Data entries:

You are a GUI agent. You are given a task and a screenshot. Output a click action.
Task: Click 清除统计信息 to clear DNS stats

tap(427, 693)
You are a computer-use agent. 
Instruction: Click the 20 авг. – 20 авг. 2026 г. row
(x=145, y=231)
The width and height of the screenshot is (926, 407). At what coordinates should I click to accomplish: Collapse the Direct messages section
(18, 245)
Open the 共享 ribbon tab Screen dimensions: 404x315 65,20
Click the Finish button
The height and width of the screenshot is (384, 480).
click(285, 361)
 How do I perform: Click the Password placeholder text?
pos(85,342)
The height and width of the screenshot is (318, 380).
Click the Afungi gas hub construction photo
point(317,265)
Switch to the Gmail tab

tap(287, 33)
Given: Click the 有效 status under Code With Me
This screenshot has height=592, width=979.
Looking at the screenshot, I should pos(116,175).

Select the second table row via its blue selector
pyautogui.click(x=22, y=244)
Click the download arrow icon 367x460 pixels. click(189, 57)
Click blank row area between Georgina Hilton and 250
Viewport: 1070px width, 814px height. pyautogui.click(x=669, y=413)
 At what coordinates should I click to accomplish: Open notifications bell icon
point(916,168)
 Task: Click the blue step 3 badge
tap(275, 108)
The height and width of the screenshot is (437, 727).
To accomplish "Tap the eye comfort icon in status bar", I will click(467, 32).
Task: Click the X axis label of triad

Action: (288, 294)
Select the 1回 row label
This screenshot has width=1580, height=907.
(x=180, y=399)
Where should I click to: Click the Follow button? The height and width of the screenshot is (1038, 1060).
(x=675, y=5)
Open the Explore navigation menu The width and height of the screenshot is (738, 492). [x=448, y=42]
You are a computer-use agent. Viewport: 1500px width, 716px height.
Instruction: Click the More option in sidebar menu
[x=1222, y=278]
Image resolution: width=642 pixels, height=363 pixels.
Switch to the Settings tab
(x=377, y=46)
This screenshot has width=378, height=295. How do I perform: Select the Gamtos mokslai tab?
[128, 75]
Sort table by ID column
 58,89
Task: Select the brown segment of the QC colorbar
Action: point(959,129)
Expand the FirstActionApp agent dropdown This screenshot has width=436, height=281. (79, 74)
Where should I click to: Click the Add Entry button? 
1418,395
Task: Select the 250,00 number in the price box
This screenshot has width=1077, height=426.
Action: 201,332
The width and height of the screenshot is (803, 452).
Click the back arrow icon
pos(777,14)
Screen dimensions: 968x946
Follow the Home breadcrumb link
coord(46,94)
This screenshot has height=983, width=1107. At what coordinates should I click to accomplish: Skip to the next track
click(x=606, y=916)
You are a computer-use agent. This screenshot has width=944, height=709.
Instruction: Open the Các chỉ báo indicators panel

_Assigned task_
The entries above hold the needed span. Transcribe exactly the lines from the one with "This screenshot has width=378, height=295." to the one with "Expand the FirstActionApp", both included.

_Output_
This screenshot has width=378, height=295. How do I perform: Select the Gamtos mokslai tab?
[128, 75]
Sort table by ID column
 58,89
Task: Select the brown segment of the QC colorbar
Action: point(959,129)
Expand the FirstActionApp agent dropdown This screenshot has width=436, height=281. (79, 74)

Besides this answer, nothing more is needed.